Auch für Komponisten und Songwriter kann Biab sehr hilfreich sein. Spielen wir zwei typische Szenarien durch. Es gibt eine Melo-die, aber kein passendes Arrangement und keine Harmonien. Auf dem MIDI-Keyboard ist die Tonfolge schnell eingespielt. Außerdem gibt es die Möglichkeit die Noten im Notations- oder aber im Piano-Roll-Fenster – das wie der Matrix-Editor in vielen Sequenzern funktioniert – einzutragen. Die Entwickler haben damit sowohl an den notationsfesten Komponisten, den praktischen Musiker, als auch den pragmatischen Tüftler gedacht. Liegt die Melodie beispielsweise nur als eingesungene Audio-Datei vor, ist dies auch kein Problem und kann ebenfalls als Grundlage für die Reharmonisierungs-Funktion verwendet werden.
Biab erzeugt selbstständig passende Harmonien zu der bestehenden Melodie, egal ob es sich um ein Audio- oder MIDI-File handelt. Dies ist nicht immer der Weisheit letzter Schluss, aber in jedem Fall ein Anfang mit dem gearbeitet werden kann und vor allem kann die mögliche Hit-Melodie schnell in verschiedenen harmonischen und stilistischen Zusammenhängen ausprobiert werden. Ähnlich komfortabel zeigt sich die Software, wenn ein Instrumentalist lediglich das harmonische Grundgerüst liefert. Über den Audio-Akkord-Assistenten lässt sich das Stück analysieren und die Akkorde bestimmen, um sie dann als neues Arrangement umzusetzen. Um auf Ideen für mögliche Melodieführungen zu kommen, steht der nächste Assisent bereit. Der Melodist entwirft Melodievorschläge, die, wie sich im Test herausstellte, zum großen Teil gar nicht schlecht sind und dem Komponisten mitunter aus einer kreativen Talsohle retten können. Ist eine passenden Melodie entwickelt, der harmonische Unterbau wirkt allerdings noch etwas schwach, ist erneut die Reharmonisierungs-Funktion gefragt. Diese entwirft nämlich nicht nur gänzlich neue Harmoniefolgen, sondern liefert auch Alternativvorschläge, die bei kreativen Blocka-den ähnlich wie der Melodie-Assistent sehr hilfreich sein können.

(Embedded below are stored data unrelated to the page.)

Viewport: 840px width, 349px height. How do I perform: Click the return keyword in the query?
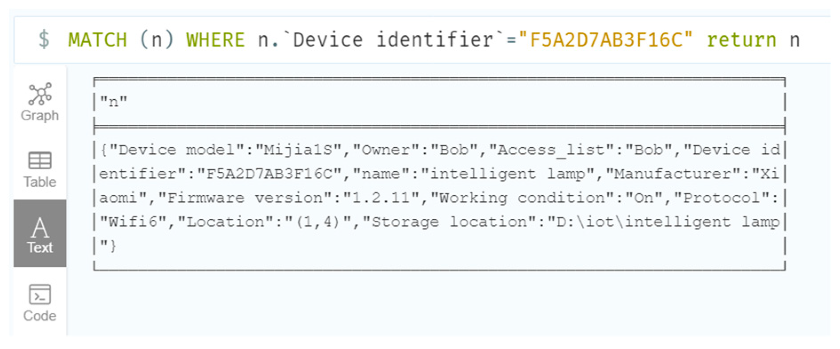point(741,40)
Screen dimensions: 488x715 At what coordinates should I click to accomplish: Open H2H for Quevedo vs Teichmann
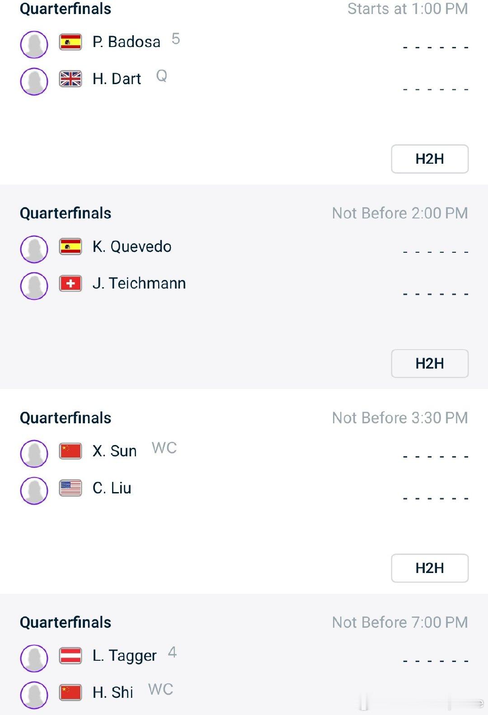[x=430, y=363]
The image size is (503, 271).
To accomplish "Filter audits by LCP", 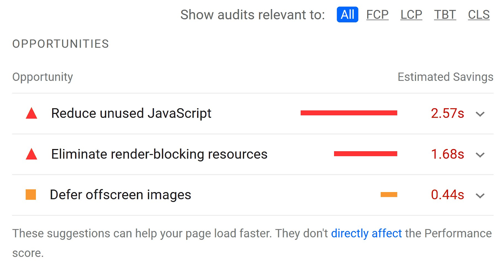I will click(411, 14).
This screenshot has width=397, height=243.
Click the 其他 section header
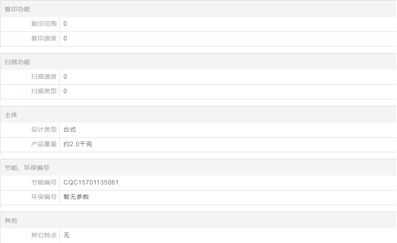pos(11,221)
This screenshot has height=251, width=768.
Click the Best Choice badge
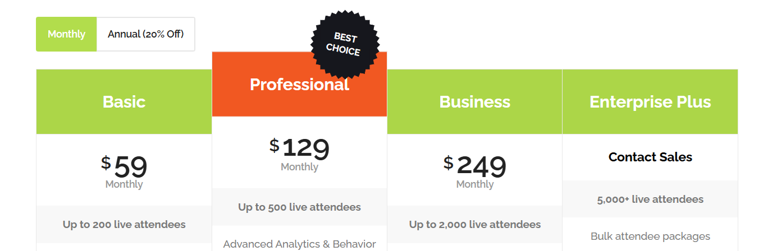click(x=345, y=44)
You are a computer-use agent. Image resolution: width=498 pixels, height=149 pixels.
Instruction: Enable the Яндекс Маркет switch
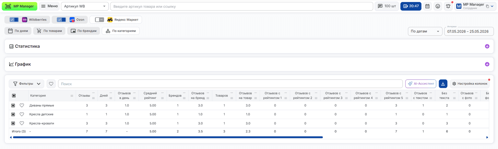click(100, 20)
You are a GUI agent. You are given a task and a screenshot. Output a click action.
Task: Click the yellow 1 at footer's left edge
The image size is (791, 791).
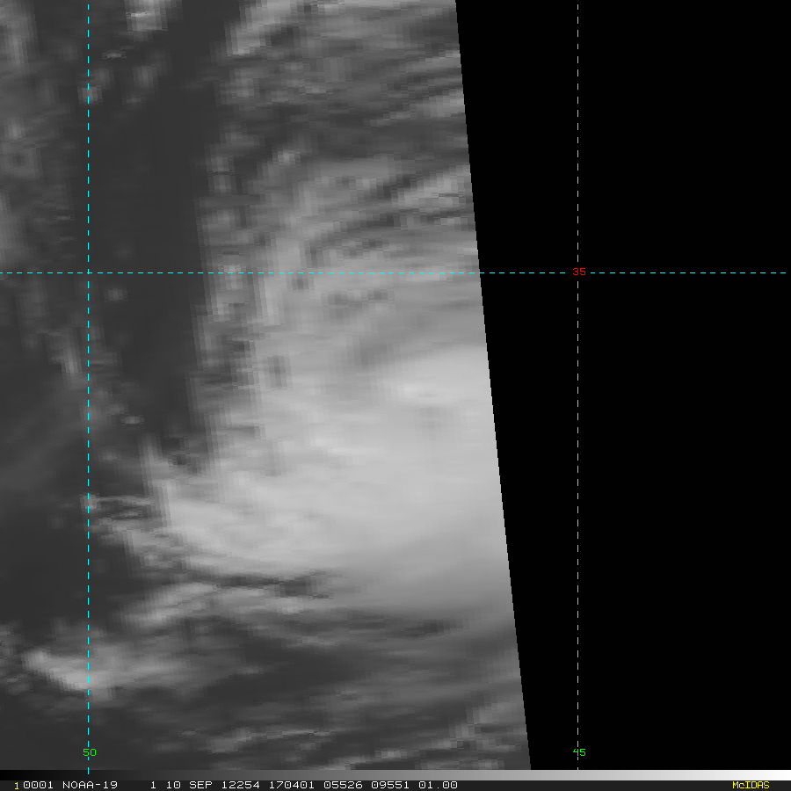pyautogui.click(x=16, y=785)
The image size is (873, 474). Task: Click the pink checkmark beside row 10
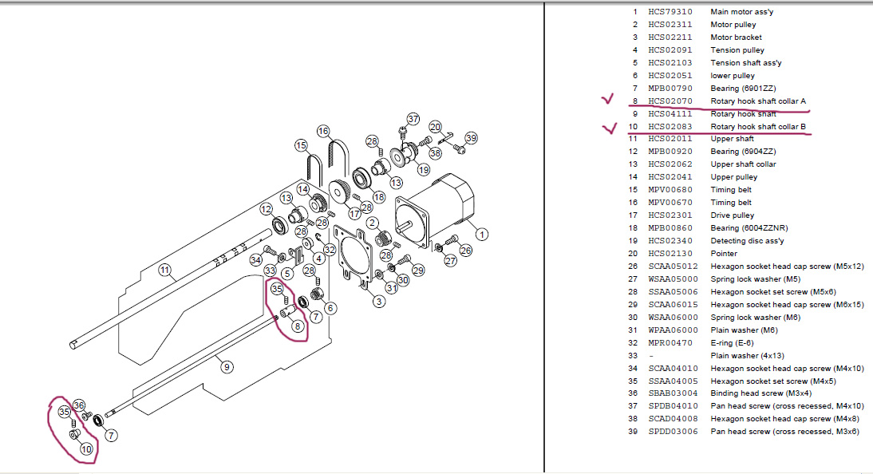[x=610, y=128]
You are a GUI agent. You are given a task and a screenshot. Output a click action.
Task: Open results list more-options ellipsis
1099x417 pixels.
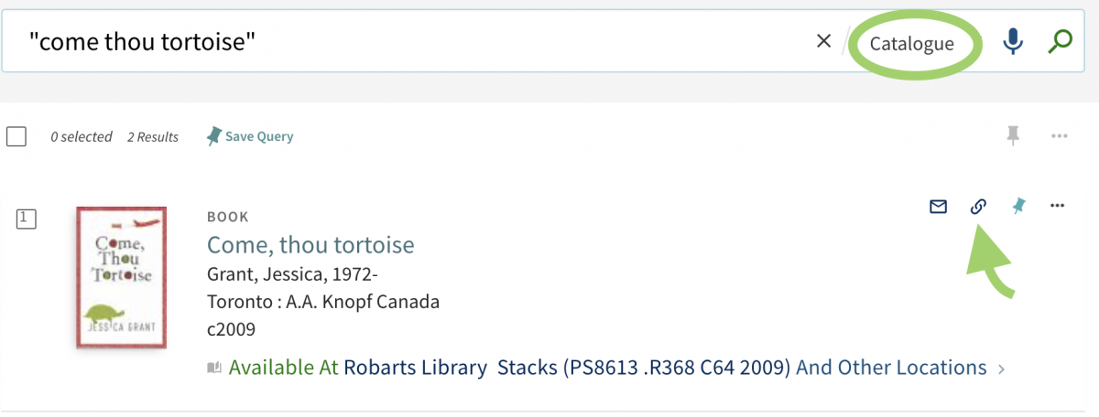[x=1060, y=136]
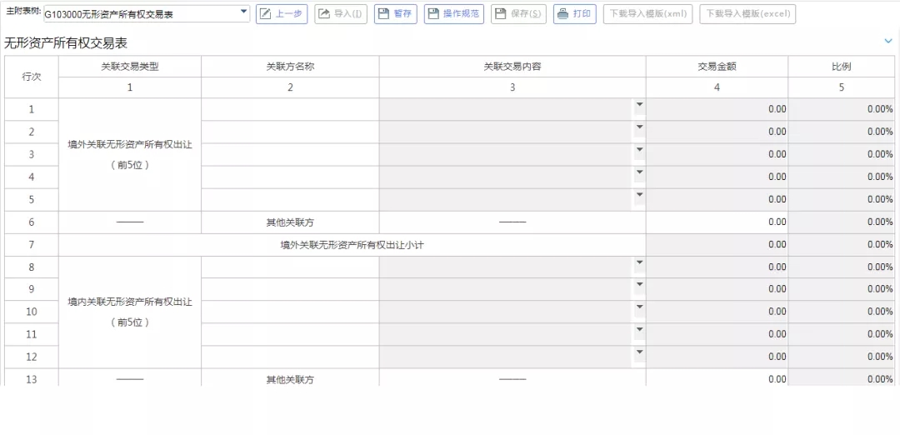Click 下载导入模版(xml) download button
The width and height of the screenshot is (900, 435).
click(648, 14)
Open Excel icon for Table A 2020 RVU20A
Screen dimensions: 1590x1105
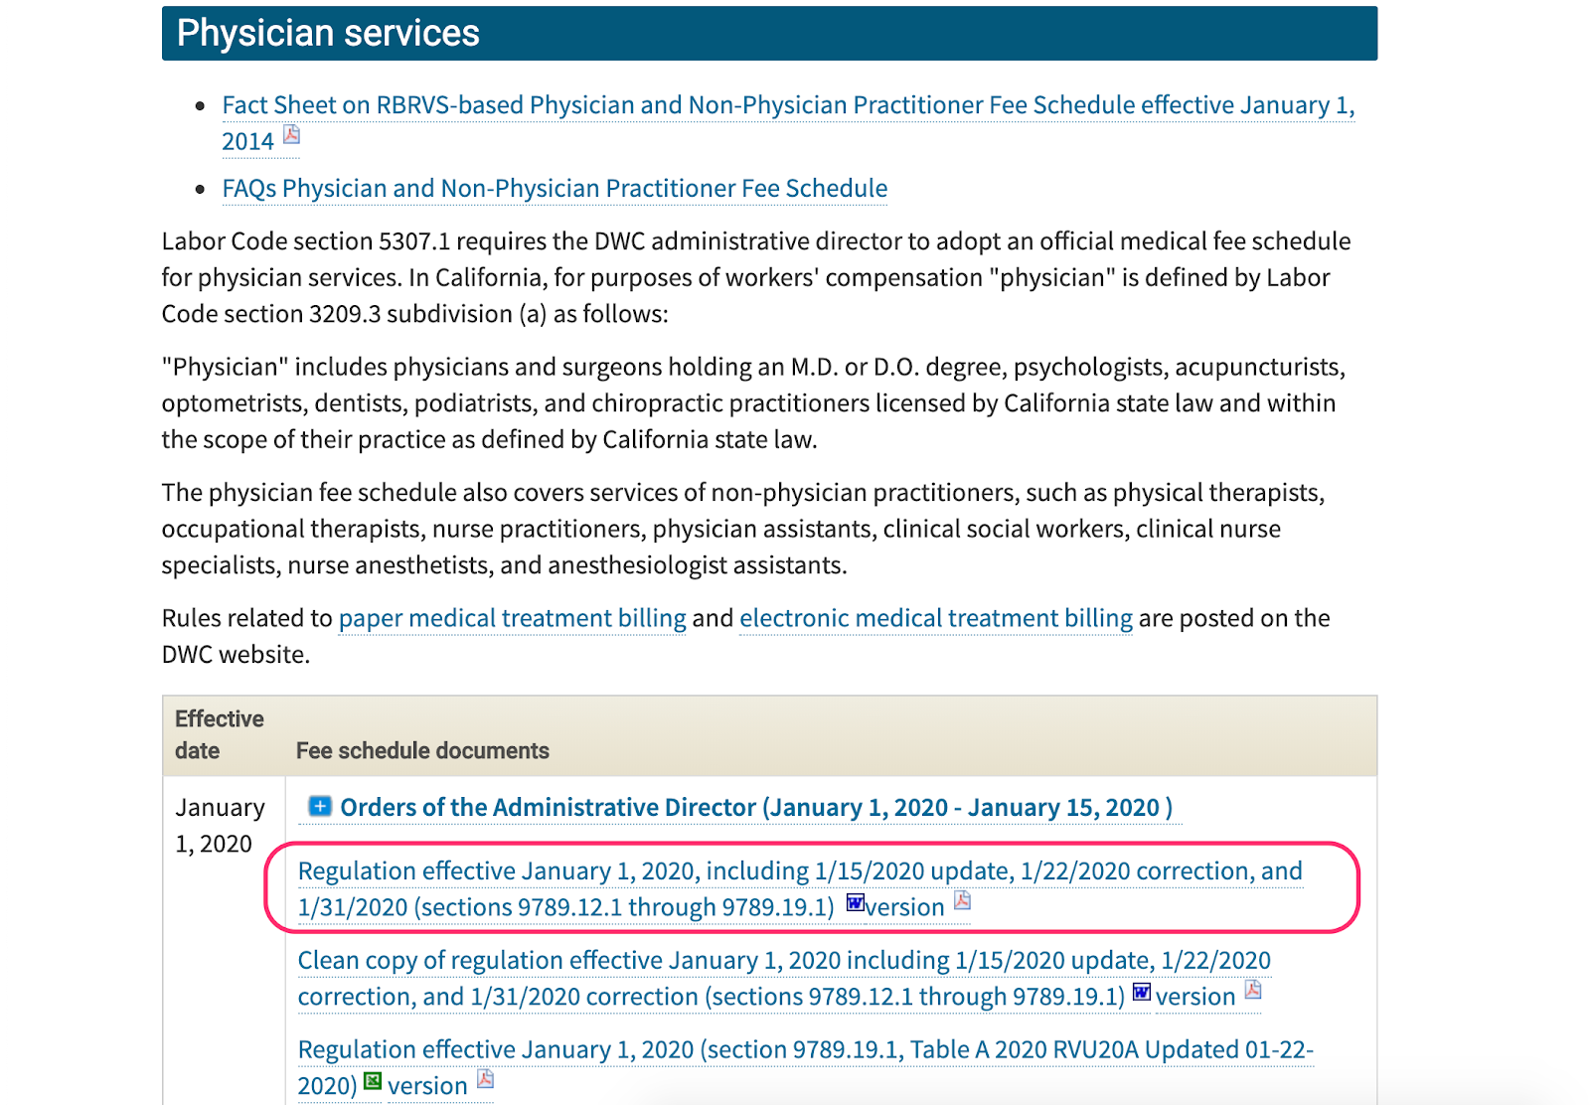pos(372,1081)
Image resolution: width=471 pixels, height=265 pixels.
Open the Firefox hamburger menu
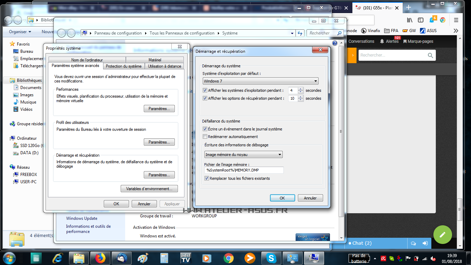coord(456,20)
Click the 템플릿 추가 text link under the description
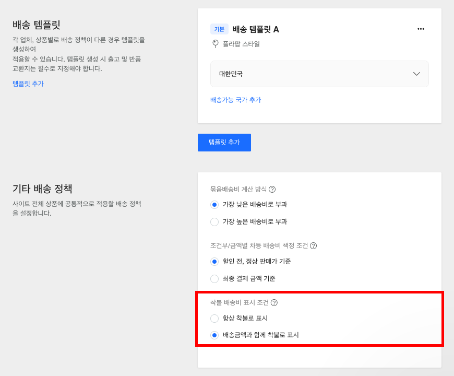Image resolution: width=454 pixels, height=376 pixels. click(x=28, y=84)
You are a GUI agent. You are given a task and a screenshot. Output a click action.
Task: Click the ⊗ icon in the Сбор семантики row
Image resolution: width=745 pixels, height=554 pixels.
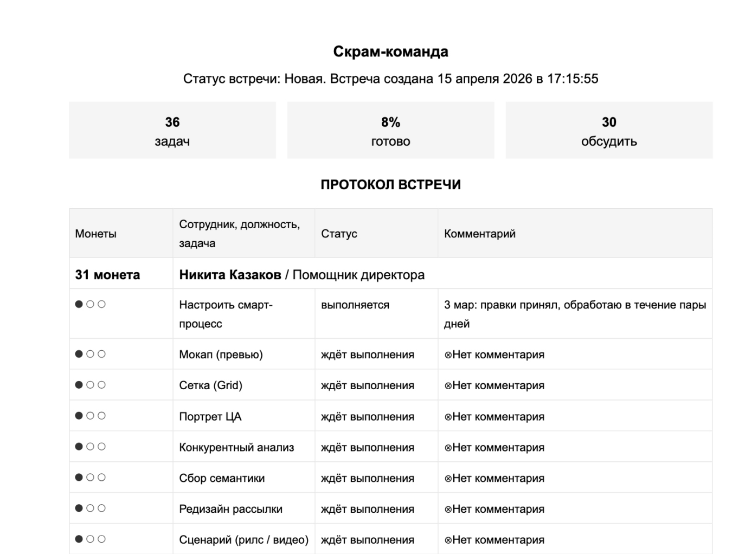pyautogui.click(x=448, y=479)
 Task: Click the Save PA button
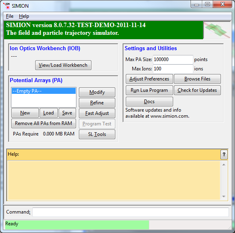[x=67, y=113]
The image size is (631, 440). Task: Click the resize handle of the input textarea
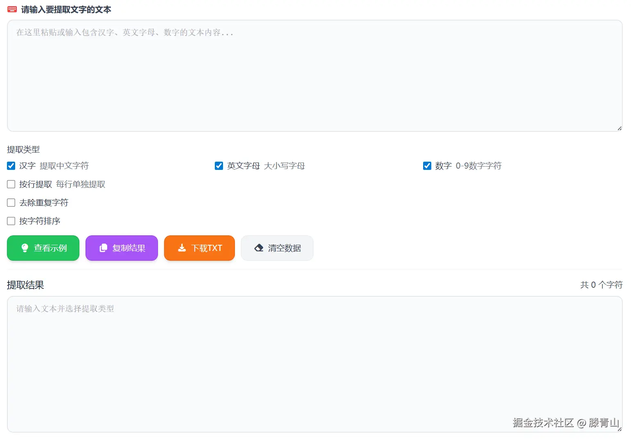pyautogui.click(x=619, y=128)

Es kommt aber noch besser: auf Wunsch fertigt Biab beim gefürchteten Blackout vollautomatisch Auftragskompositionen an. Im Soundtrack-Fenster kann ein Arrangement beliebiger Länge in Auftrag gegeben werden. Genre, Stil und Tempo sind wählbar und mit einem einzigen Klick ist ein 45-sekündiger Trailer für die neue Telenovela fertig und zwar mit kurzem Intro, Strophen- und Chorus-Part, einem Ende und sogar generierten Titel. In diesem Fall: „Wir möchten dir in die Augen sehen“. Zunächst einmal sehr beeindruckend, auch wenn der etwas gewöhnungsbedürftige Titel nur für bestimmte TV-Formate geeignet wäre. Es sind aber gut gemeinte Vorschläge, die uns die Software liefert. „Er sollte dich nie vergessen“, ist der Titel der Variante eines langsamen Jazz-Walzers, den wir uns als Alternative erstellen lassen. Dabei haben wir das Tempo auf 70 eingestellt und Stilistik und Genre angepasst, die Längenvorgabe aber beibehalten.
Schön und gut, aber wer jetzt dem Irrglauben verfällt Biab zu kaufen und dann als Film- und Werbekomponist groß heraus zu kommen, der ist auf dem Holzweg. Band-in-a-Box 2007 MegaPAK ist zwar ein leistungsfähiger und durchaus intelligenter Assistent für Kompositionen und Arrangements, der durchaus inspirieren und auch helfen kann. Ohne einen musikalischen Kopf im Hintergrund bleiben die automatisch erstellten Ergebnisse aber nicht mehr als gute Zufallsprodukte. Trifft die intelligente Software auf ein adäquates menschliches Pendant, kann allerdings aus der Interaktion Besonderes und auch qualitativ Hochwertiges entstehen.
Fazit
Für 269 Euro ist Band-in-a-Box 2007 Mega-PAK ein üppig ausgestatteter Composer, der sich an alle Instrumentalisten, Schüler und Lehrer, sowie Komponisten und Arrangeure wendet, die einen virtuellen Kompositionsassistenten und eine universelle Begleitband zur Verfügung haben wollen. Arrangements können leicht erstellt oder bereits bestehende geladen werden, um Improvisationen, aber auch Akkordbegleitung oder Themen zu üben. Ferner bietet Biab mit den erweiterten Audio-Features für Komponisten und Songwriter neue Möglichkeiten, schnell zu komplexen Arrangements zu gelangen. Biab hilft dabei durch intelligente Assistenten bei der Harmonisierung, Melodiefindung oder beim Solieren und erstellt sogar komplette Soundtracks nach bestimmten Vorgaben. Etwas zu wünschen lässt manchmal die Übersichtlichkeit der Fenster übrig, aber nur das wahre Genie beherrscht das Chaos.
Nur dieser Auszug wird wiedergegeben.